The fiancee of Jamal Khashoggi said today that ‘no one’ has the right to pardon his killers after the murdered journalist’s sons offered forgiveness.
Hatice Cengiz vowed to continue fighting for justice after a statement by Salah Khashoggi which opens the door for five people to avoid execution in Saudi Arabia.
‘His ambush and heinous murder does not have a statute of limitations and no one has the right to pardon his killers. I and others will not stop until we get justice for Jamal,’ she said.
Khashoggi was murdered at the Saudi consulate in Istanbul in October 2018, allegedly by a 15-man Saudi hit squad who are believed to have dismembered him.
Saudi Arabia sentenced five people to death last year, but there is widespread suspicion that the regime and its crown prince were the true culprits.
Hatice Cengiz (pictured), the fiancee of murdered journalist Jamal Khashoggi, said today that ‘no one’ has the right to pardon his killers
Last moments: Khashoggi was last seen on October 2, 2018, entering the consulate in Istanbul where he was accosted and killed by alleged Saudi agents
Khashoggi’s son Salah, who met crown prince Mohammed bin Salman in the wake of the killing, made the ‘pardon’ announcement on behalf of the journalist’s sons today.
‘On this holy night of this blessed month [of Ramadan]… we the sons of martyr Jamal Khashoggi announce we forgive and pardon those who killed our father, he said.
Saudi authorities did not comment on the legal ramifications of this, but analysts said it could effectively grant clemency to five people on death row.
‘What this essentially means is that the killers will avoid capital punishment since that is a right the family has to forgive,’ said Ali Shihabi, a Saudi author and analyst.
‘Other legal procedures by the state continue.’
Analyst Nabeel Nowairah also said the family’s declaration effectively means the ‘murderers will not be executed’.
Salah has previously said he had ‘full confidence’ in the judicial system, and criticised opponents he said were seeking to exploit the case.
Salah, who lives in the kingdom, has denied reports of a financial settlement with the government.
Khashoggi’s son Salah, who met crown prince Mohammed bin Salman in the wake of the killing (pictured), made the ‘pardon’ announcement on behalf of the journalist’s sons today
A Saudi court sentenced the five alleged killers to death in December after trials held in near-secrecy.

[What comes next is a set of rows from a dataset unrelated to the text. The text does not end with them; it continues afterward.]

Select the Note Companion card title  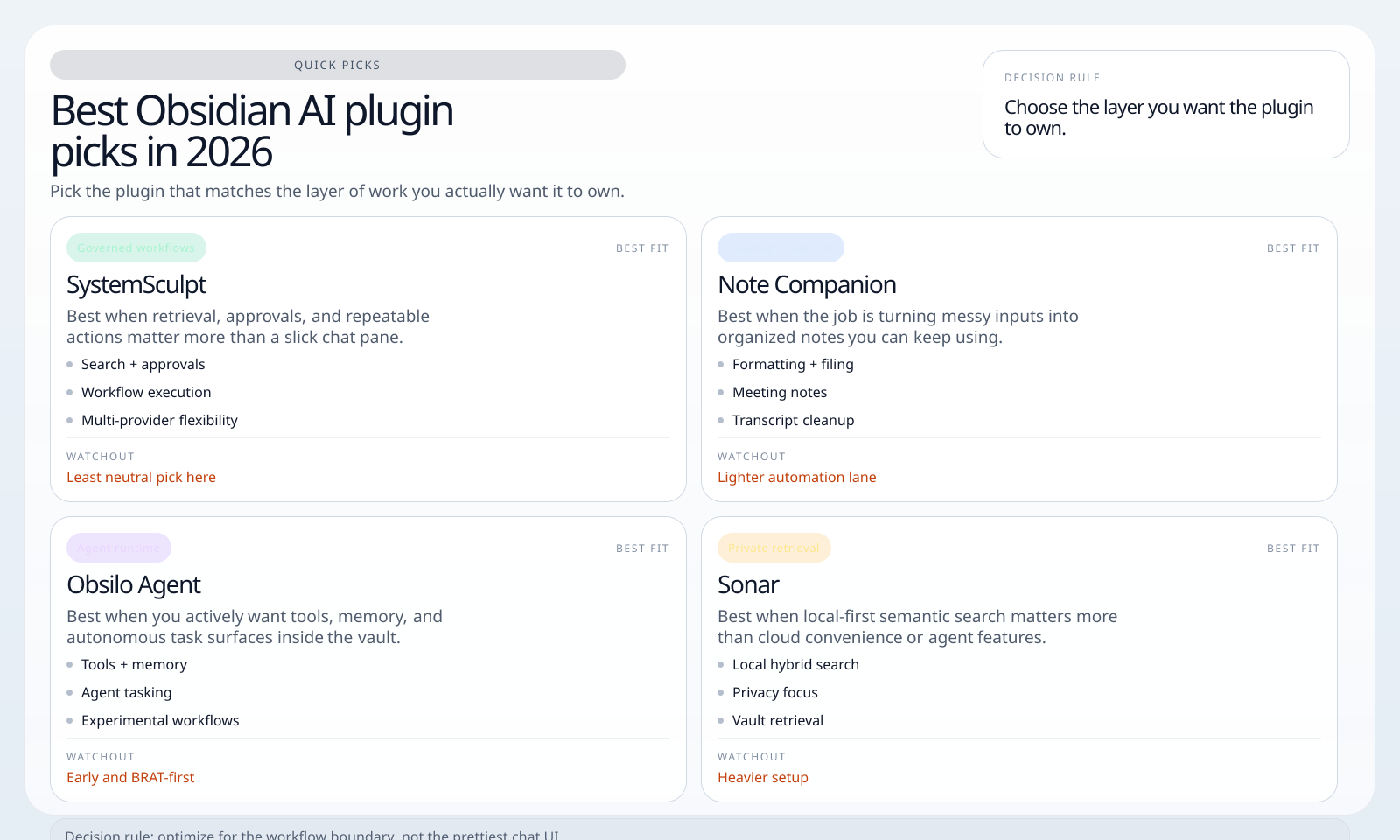click(x=807, y=284)
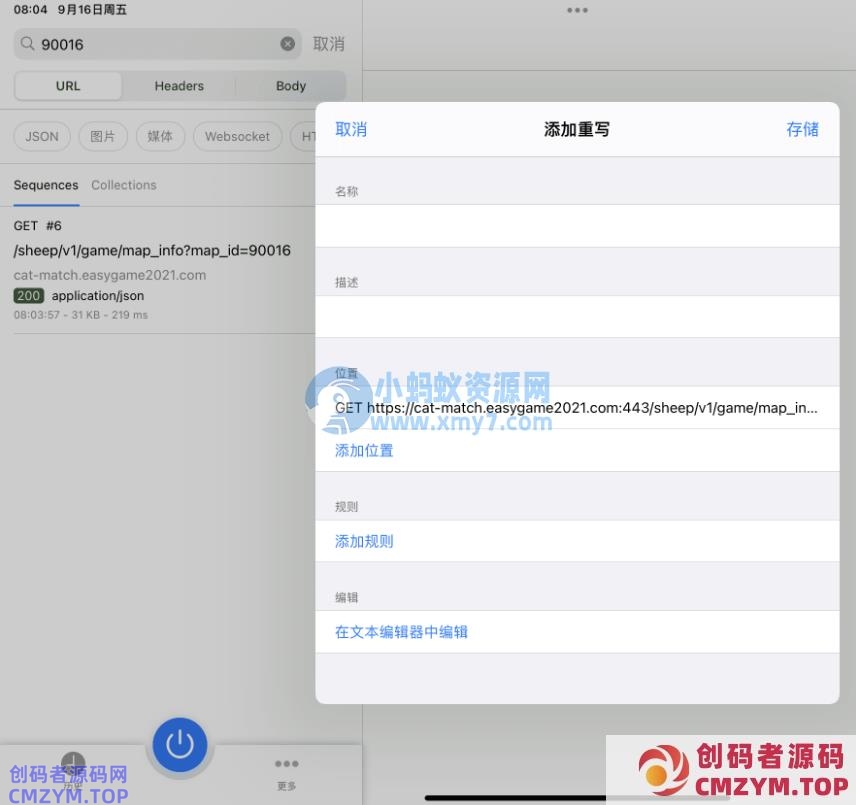Clear the search text with the X icon
Image resolution: width=856 pixels, height=805 pixels.
(288, 44)
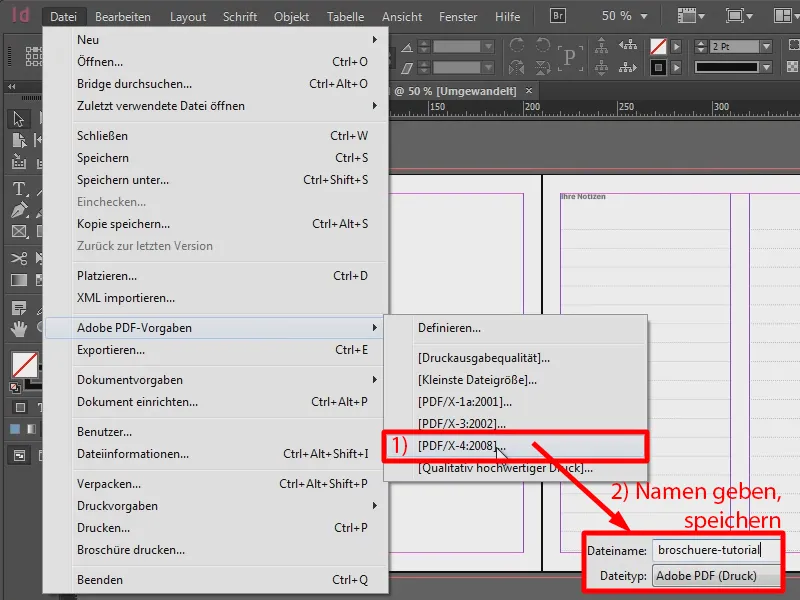Viewport: 800px width, 600px height.
Task: Select the Selection tool arrow
Action: (x=16, y=120)
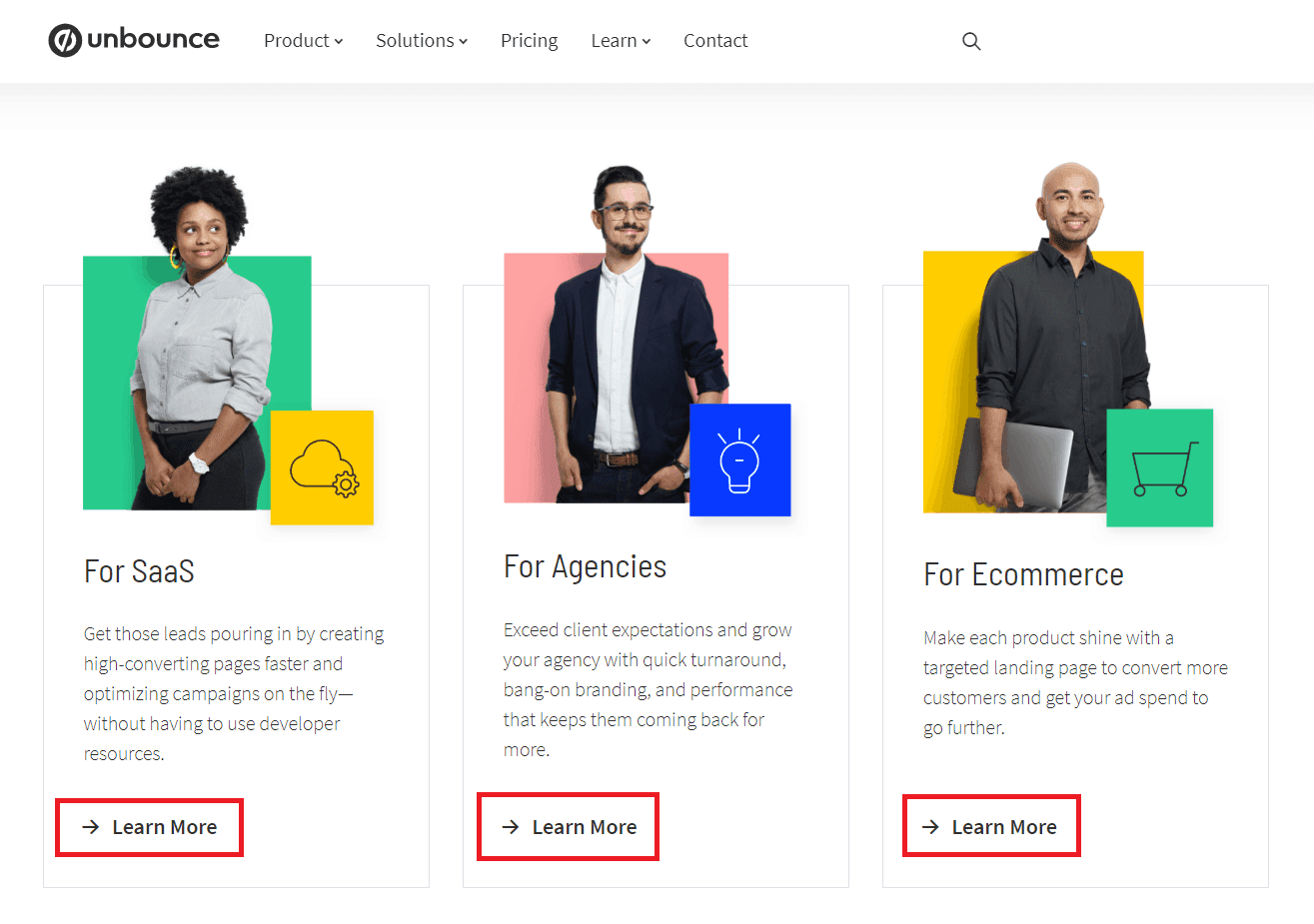
Task: Open the Contact page from the navigation
Action: (715, 40)
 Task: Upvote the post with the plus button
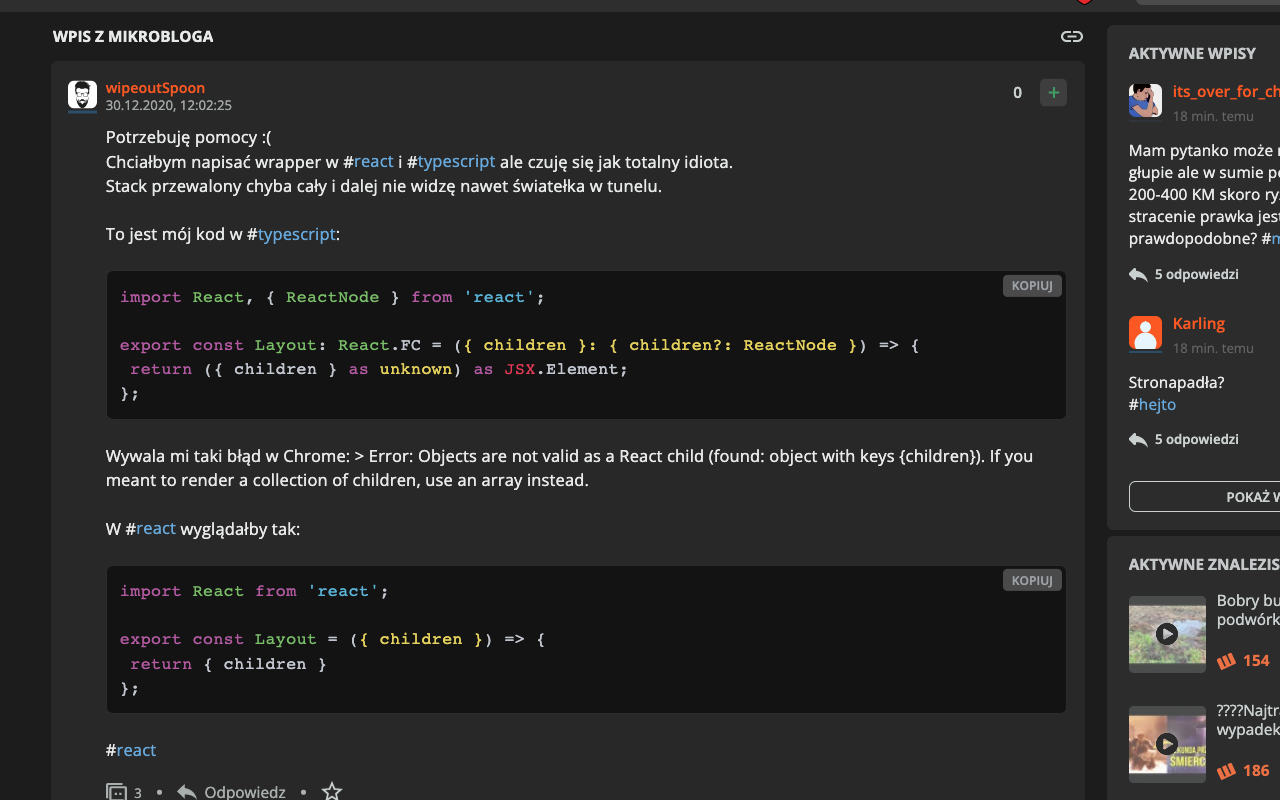1053,93
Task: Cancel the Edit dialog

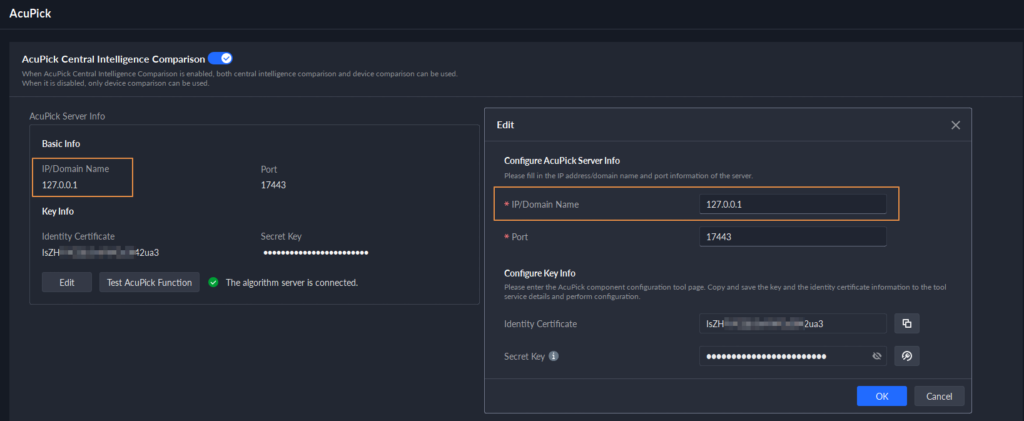Action: 939,396
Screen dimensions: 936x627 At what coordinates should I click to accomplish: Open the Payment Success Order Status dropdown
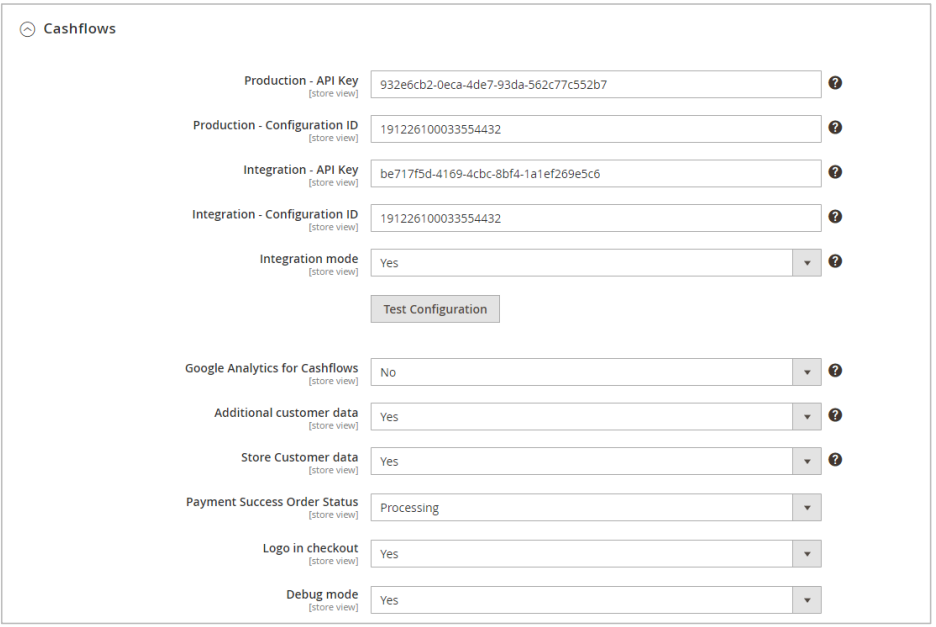pyautogui.click(x=806, y=507)
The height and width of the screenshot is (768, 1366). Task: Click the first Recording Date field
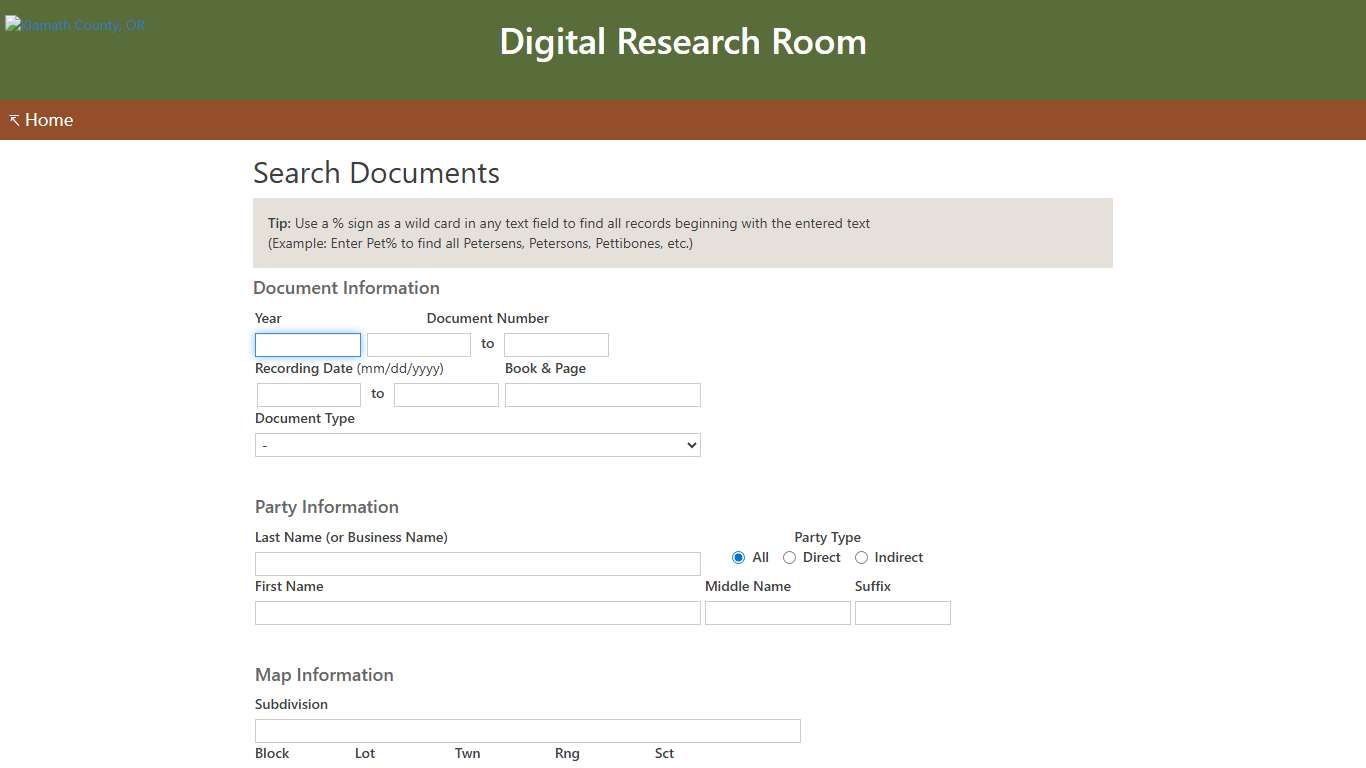point(307,394)
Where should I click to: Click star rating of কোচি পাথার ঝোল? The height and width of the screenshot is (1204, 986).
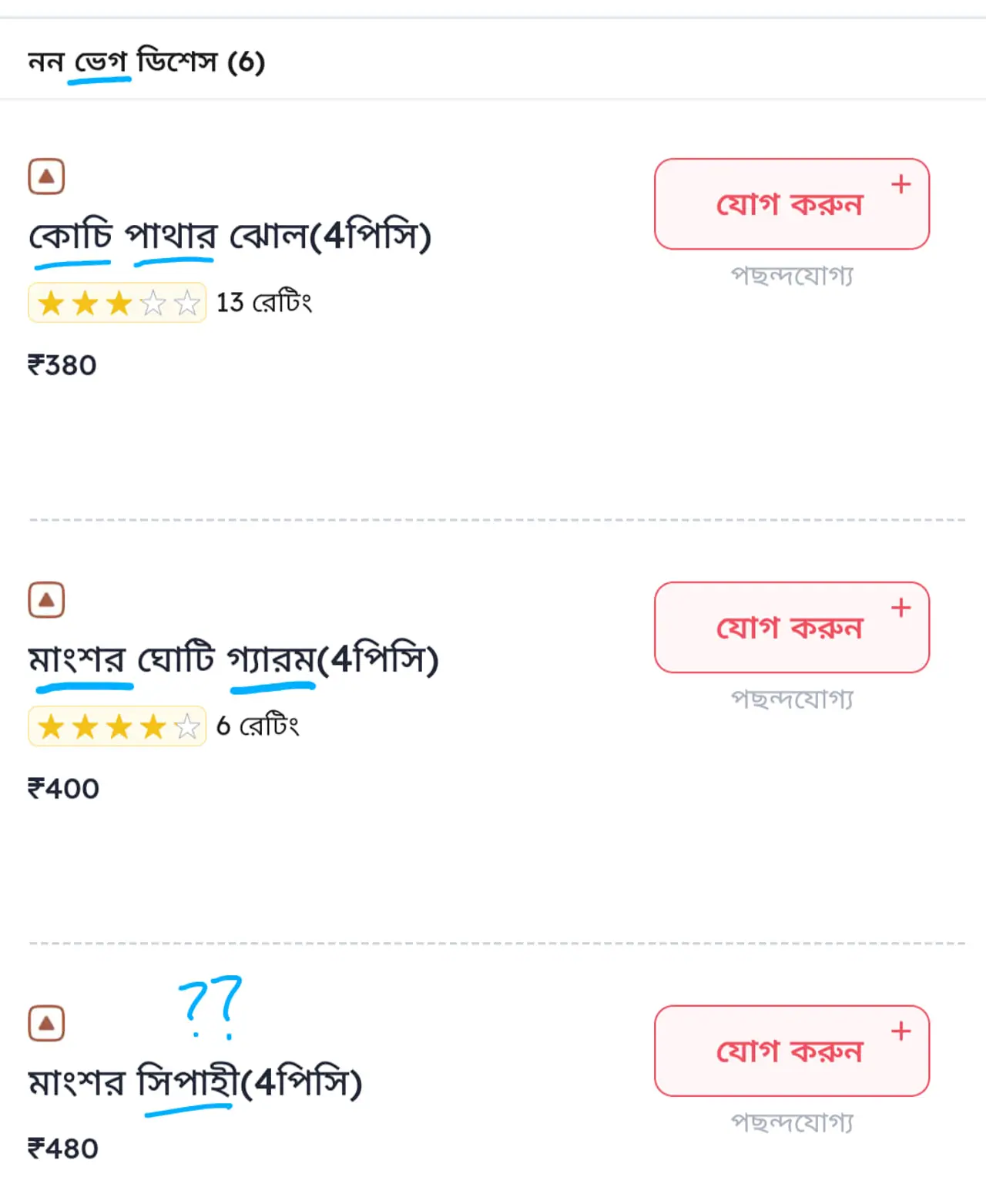click(x=117, y=303)
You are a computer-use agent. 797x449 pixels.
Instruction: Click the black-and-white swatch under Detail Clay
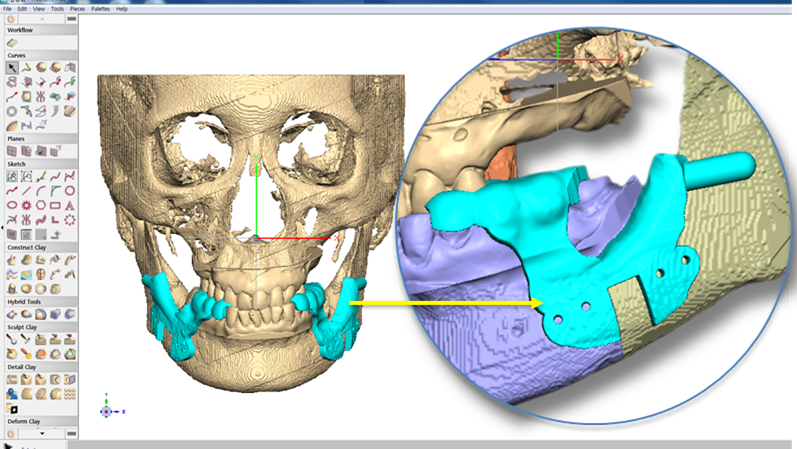(x=11, y=409)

Another three were given jail terms totalling 24 years, while a further three were acquitted, prosecutors said.
However, no charges were brought against crown prince Mohammed bin Salman or his former right-hand man Saud al-Qahtani.
It sparked immediate claims of a cover-up to protect the prince, who denies involvement in the killing.
UN investigator Agnes Callamard, who wrote a report setting out ‘credible evidence’ of the prince’s involvement, said the verdicts were a ‘mockery of justice’.
The watchdog Reporters Without Borders voiced fears that the five men’s death sentences were ‘a way to silence them forever and to conceal the truth’.
Khashoggi (pictured), a journalist who had been critical of Saudi Arabia’s royal family, was killed in the Saudi consulate where he was picking up paperwork relating to his marriage
A Turkish investigation alleged that 15 Saudi agents were sent from Riyadh to carry out the killing by strangling Khashoggi and cutting his body into pieces. His remains have never been found.
Riyadh insists it was a rogue operation, having initially denied that Khashoggi died at all and then claimed that he died accidentally during a brawl.
However, a report by UN envoy Callamard linked Prince Mohammed to the killing, a claim which the kingdom denies.
In a 99-page report, Callamard said experts found it ‘inconceivable’ that a sophisticated 15-man mission to kill Khashoggi could have happened without Prince Mohammed’s knowledge.
Two of the alleged hit squad had used diplomatic passports, and that the encounter at the consulate was ‘only possible because of the pretense of government service’, she said.
Khashoggi had been at the consulate to collect paperwork relating to his planned marriage to Cengiz, a Turkish citizen.
The journalist, a 59-year-old critic of the prince, had written for the Washington Post and lived in the United States.